▶ **Task prompt**:
Once the line containing "Data & Electronics (73, 645)" is found, please copy it and all lines after it through the end of the records, exactly, leaving out pictures.

:: Data under study ::

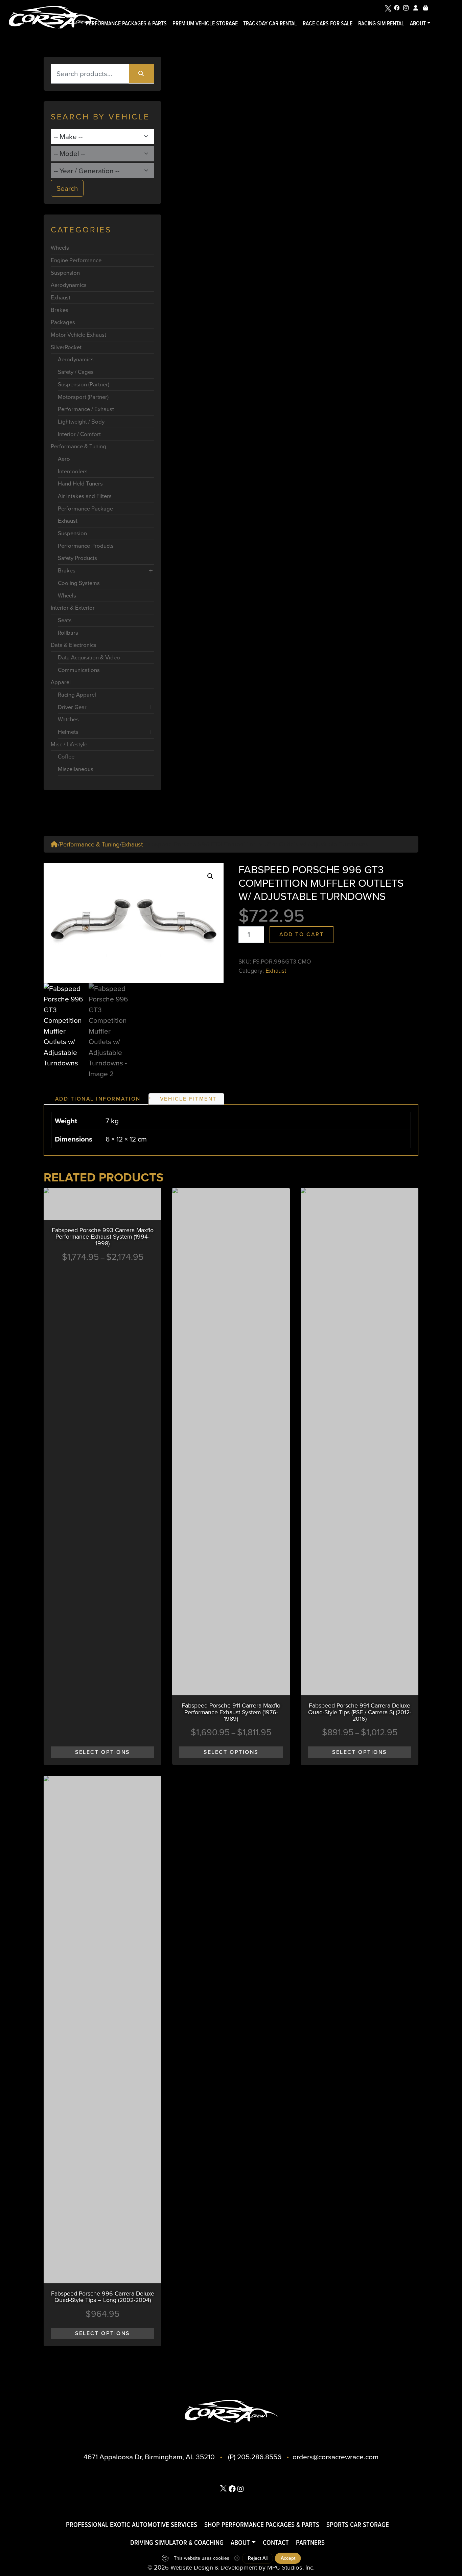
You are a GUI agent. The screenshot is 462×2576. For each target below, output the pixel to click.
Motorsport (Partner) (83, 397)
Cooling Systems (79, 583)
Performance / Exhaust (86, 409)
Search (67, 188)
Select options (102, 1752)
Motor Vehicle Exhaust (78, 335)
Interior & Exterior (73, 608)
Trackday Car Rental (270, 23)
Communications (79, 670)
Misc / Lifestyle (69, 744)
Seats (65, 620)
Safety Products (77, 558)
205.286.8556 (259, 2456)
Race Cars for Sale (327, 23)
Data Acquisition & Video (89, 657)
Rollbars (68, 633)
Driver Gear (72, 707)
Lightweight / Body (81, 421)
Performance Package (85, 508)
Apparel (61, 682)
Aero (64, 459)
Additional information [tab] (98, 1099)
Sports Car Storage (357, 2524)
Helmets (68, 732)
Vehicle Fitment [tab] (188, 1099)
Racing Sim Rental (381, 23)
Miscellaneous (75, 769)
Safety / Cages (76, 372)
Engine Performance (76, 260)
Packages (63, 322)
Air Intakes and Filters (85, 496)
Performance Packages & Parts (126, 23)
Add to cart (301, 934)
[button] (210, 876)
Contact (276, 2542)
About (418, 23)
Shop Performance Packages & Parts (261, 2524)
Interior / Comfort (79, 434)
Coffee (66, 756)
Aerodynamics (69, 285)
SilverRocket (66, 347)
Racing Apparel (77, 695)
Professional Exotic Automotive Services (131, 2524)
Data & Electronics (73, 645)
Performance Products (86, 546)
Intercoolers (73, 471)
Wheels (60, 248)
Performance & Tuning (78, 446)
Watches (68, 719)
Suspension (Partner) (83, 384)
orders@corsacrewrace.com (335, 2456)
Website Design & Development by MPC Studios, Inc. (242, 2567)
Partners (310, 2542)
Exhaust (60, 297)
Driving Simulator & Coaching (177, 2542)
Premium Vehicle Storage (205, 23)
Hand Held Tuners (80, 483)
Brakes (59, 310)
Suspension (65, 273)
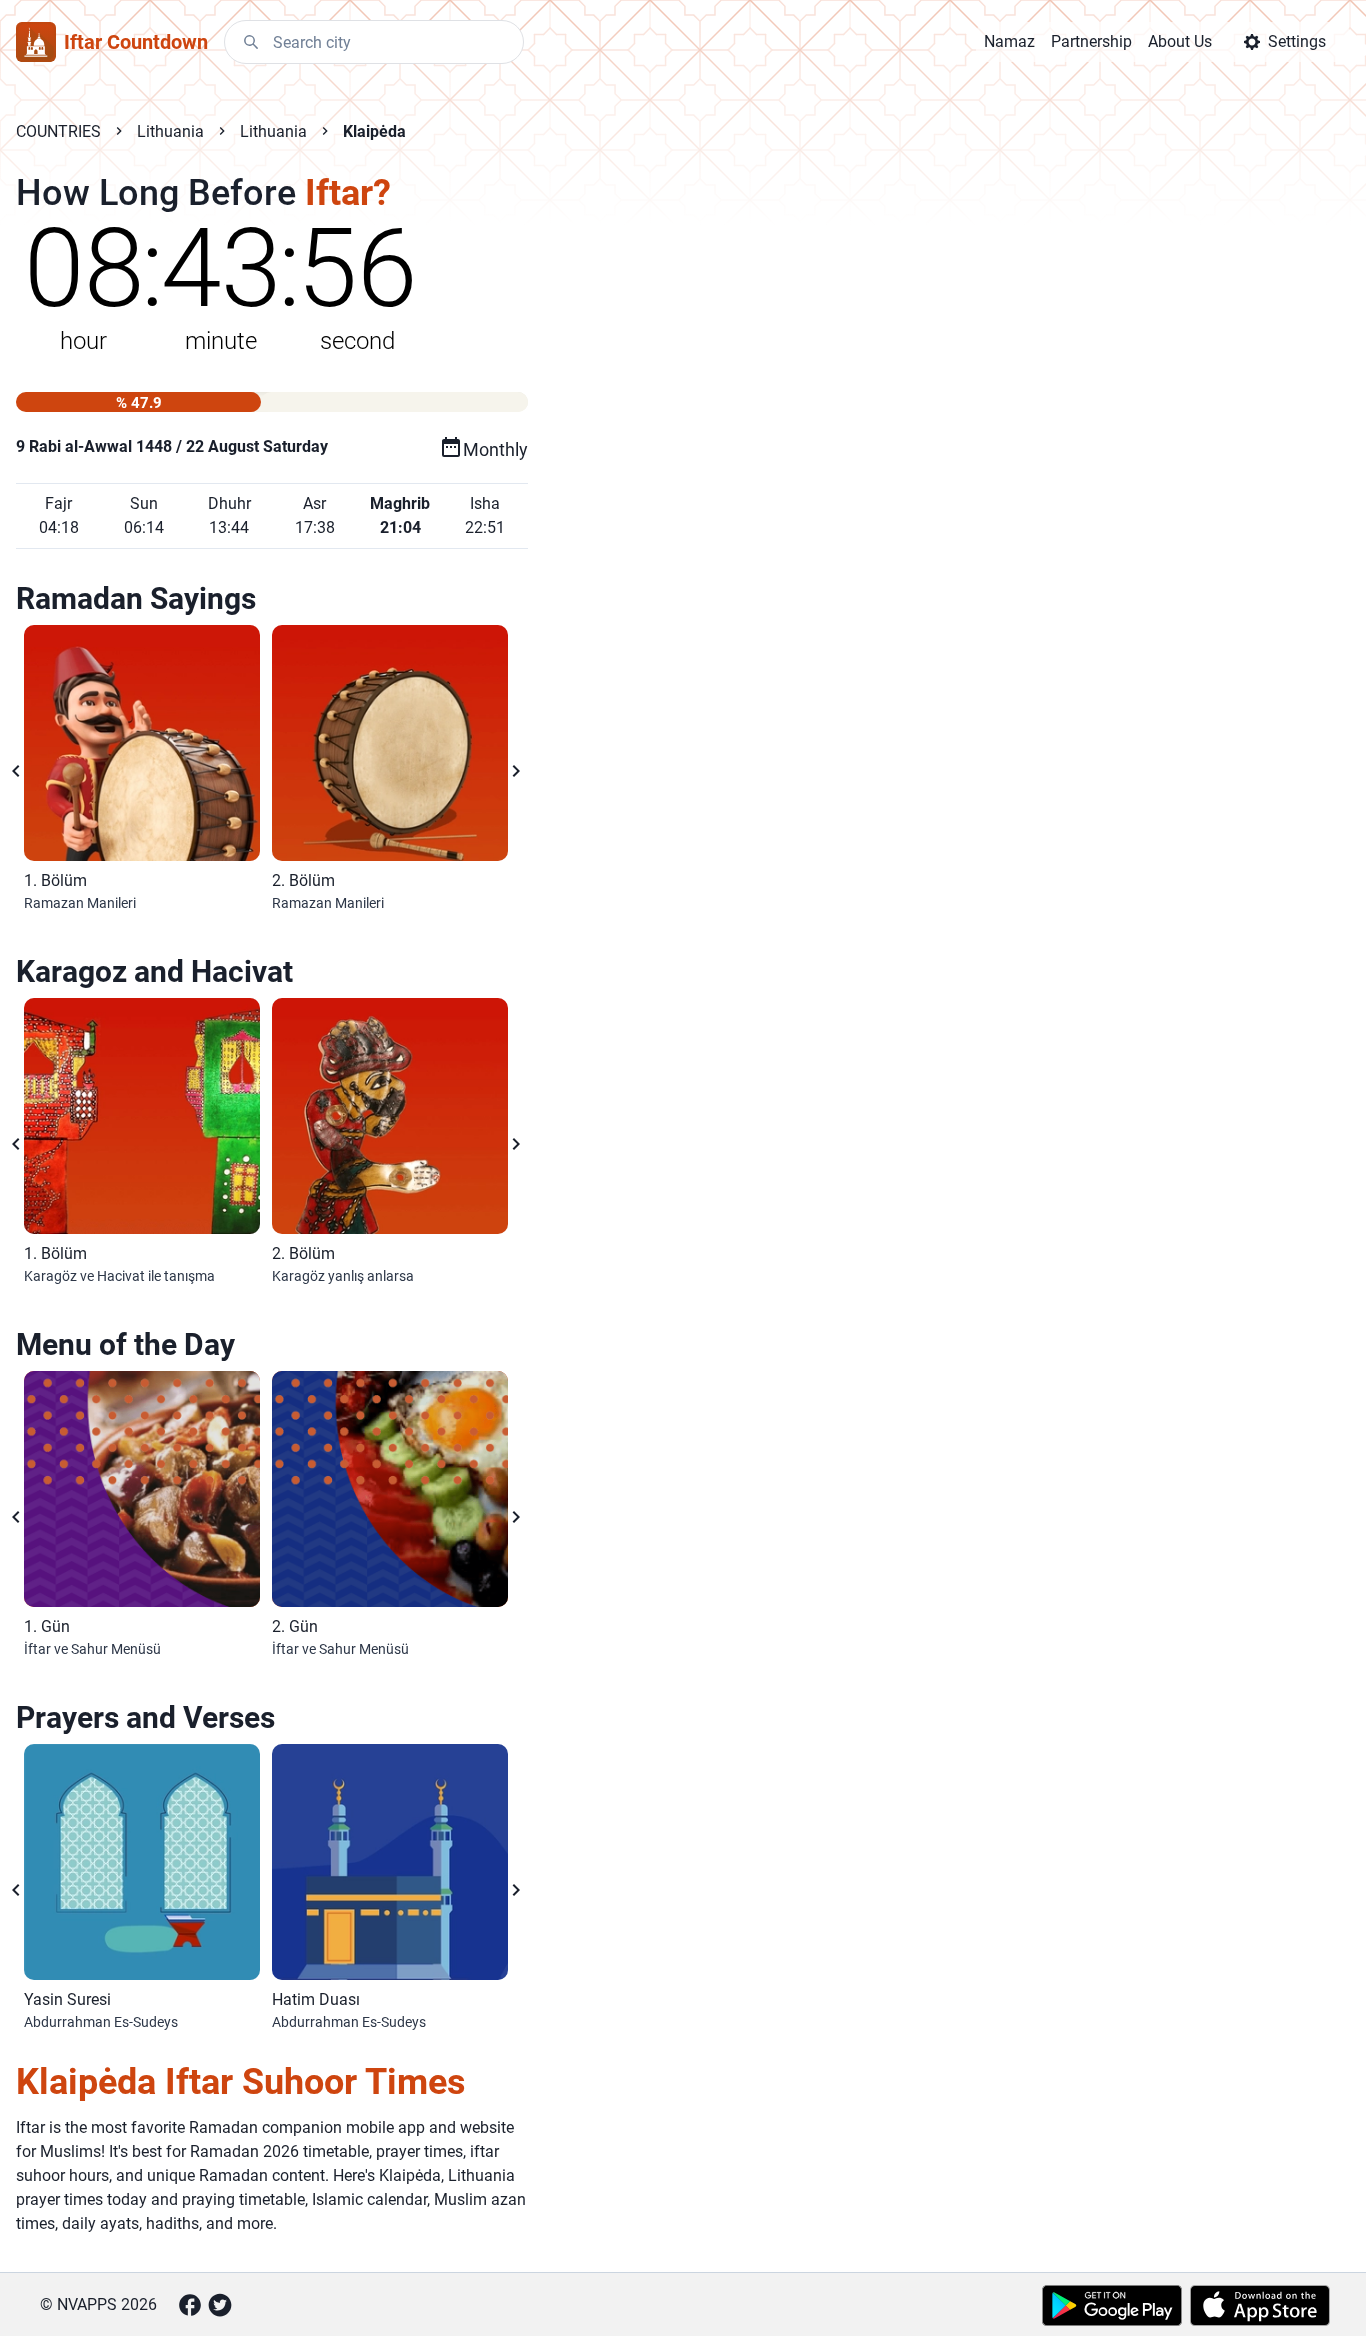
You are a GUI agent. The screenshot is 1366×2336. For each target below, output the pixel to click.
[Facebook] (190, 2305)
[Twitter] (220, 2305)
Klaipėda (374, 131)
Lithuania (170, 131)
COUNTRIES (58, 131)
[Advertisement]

:::

▶ **Task answer**:
Data & Electronics (73, 645)
Performance Products (86, 546)
Intercoolers (73, 471)
Wheels (60, 248)
Performance & Tuning (78, 446)
Watches (68, 719)
Suspension (Partner) (83, 384)
orders@corsacrewrace.com (335, 2456)
Website Design & Development by MPC Studios, Inc. (242, 2567)
Partners (310, 2542)
Exhaust (60, 297)
Driving Simulator & Coaching (177, 2542)
Premium Vehicle Storage (205, 23)
Hand Held Tuners (80, 483)
Brakes (59, 310)
Suspension (65, 273)
You are a GUI agent. The screenshot is 1366×2336. For each target below, output the pixel to click.
[Facebook] (190, 2305)
[Twitter] (220, 2305)
Klaipėda (374, 131)
Lithuania (170, 131)
COUNTRIES (58, 131)
[Advertisement]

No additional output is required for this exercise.